California to review sex-abuse responses of all 12 dioceses

Bay Area

The California attorney general’s office will review how all 12 Roman Catholic dioceses in the state handled allegations of child sexual abuse that have resulted in payouts of hundreds of millions of dollars to victims.

Attorney General Xavier Becerra sent out letters to the dioceses on Thursday, requesting that officials preserve documents relating to abuse allegations involving clergy, staffers and volunteers that were received from 1996 to the present.

The attorney general’s office will look into whether the archdiocese properly reported the allegations under California law.

The request could be the first step toward a full investigation of California dioceses, which serve an estimated 10 million worshippers.

Melanie Sakoda with Survivors Network of those Abused by Priests (SNAP) says she along with other advocates, feel the Catholic church isn’t transparent enough to do an investigation. 

“In general they have underreported. I think they have minimized,” she said. “Until you get all of that information out there, you don’t have a good idea of what happened and you don’t know who knew what, who knew when, and what did they do about it. I think that’s what the attorney general is focusing on.”

Half of the state’s diocese, including San Francisco and San Jose, were asked to voluntarily submit their documents in the next 30 days. 

The Archdiocese of San Francisco said it is reviewing the letter from the attorney general and will comment further next week.  

The Diocese of San Jose released the following statement: 

On May 2, the Diocese of San Jose was one of 12 Catholic dioceses who received a letter from the California Attorney General’s Office asking the Diocese to preserve files and documents that concern its compliance as mandatory reporters of child abuse to local law enforcement and is one of six dioceses asked to voluntarily present those documents. 

 The Diocese of San Jose regularly ensures that our clergy and all mandated reporters in its parishes and schools have completed the required training through Santa Clara County’s Department for Family & Children’s Services and reminds them about their obligations to report to law enforcement.  Even those who are not mandated reporters are reminded of the moral obligation to be aware of the signs of child abuse and to report it when there is a suspicion an abuse as occurred. 

In the spirit of transparency, the Diocese of San Jose is carefully reviewing the request and intends to cooperate with the Attorney General’s Office.

The Diocese of Oakland issued a statement Sunday: 

The California Attorney General’s Office has asked all 12 Catholic dioceses around the state to preserve files and documents that concern their compliance as mandatory reporters of child abuse to local law enforcement.  Oakland is one of those dioceses. We are not one of the dioceses being asked to voluntarily provide that documentation to the AG.

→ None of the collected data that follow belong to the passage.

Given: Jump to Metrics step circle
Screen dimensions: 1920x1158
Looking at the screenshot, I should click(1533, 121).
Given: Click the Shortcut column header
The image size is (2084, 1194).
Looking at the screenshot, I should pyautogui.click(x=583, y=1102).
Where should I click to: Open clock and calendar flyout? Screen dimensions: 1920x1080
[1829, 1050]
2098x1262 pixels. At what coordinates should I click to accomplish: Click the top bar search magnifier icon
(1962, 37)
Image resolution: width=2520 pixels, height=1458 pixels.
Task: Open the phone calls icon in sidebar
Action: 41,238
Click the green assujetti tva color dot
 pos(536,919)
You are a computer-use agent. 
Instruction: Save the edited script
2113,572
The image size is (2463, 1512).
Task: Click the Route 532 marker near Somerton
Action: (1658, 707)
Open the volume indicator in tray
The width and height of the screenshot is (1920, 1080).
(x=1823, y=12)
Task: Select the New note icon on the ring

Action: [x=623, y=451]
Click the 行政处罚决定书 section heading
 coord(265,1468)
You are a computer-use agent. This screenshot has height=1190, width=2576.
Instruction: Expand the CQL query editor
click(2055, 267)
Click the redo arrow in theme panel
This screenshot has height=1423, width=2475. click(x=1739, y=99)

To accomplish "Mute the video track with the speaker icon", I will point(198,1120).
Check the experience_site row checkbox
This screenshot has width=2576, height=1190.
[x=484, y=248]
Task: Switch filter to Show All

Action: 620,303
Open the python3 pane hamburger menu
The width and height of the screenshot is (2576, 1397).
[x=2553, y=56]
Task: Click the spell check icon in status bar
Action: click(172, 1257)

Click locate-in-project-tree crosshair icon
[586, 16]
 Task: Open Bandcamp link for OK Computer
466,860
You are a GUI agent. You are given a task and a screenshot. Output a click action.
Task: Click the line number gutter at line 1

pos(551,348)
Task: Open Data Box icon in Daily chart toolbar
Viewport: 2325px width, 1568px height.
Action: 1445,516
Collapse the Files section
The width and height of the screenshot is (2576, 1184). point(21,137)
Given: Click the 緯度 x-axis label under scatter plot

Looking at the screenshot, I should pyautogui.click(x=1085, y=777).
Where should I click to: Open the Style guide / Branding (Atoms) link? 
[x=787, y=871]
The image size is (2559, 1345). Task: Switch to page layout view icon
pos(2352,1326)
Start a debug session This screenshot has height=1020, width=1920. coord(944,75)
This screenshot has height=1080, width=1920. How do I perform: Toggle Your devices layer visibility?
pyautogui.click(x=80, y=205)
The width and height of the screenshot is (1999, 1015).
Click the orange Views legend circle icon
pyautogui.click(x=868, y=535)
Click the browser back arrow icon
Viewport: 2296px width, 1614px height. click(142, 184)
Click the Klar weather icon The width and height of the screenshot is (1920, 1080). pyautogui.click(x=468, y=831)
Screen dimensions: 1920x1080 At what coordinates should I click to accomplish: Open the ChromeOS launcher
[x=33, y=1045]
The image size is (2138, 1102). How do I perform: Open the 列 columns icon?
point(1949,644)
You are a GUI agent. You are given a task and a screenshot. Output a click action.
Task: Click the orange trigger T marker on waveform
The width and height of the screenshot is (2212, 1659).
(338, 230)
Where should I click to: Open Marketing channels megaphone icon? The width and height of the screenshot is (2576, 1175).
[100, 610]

Our mandated training of all who work or volunteer for the diocese includes an explanation of everyone’s obligation to report to law enforcement. Beyond that, we also train all individuals on how to recognize predatory grooming behavior or child abuse; how to report their concerns of unsafe environments for our children, young people and vulnerable adults; and how to implement best practices in our parishes and schools for safe environments. We have more than 33,000 individuals currently in compliance with our training requirements.

As always, we intend to cooperate with the Attorney General’s request and will work out the details with them directly.

Last November, Becerra asked victims of clerical sex abuse to submit complaints to his office.

Many dioceses around the country have been hit with lawsuits and accusations that sex abuse by clergy and others was ignored or swept under the rug.

Last year, a grand jury report in Pennsylvania detailed decades of abuse and cover-up in six dioceses, alleging more than 1,000 children had been abused over the years by about 300 priests. Since then, federal prosecutors and attorneys general in several other states have launched investigations.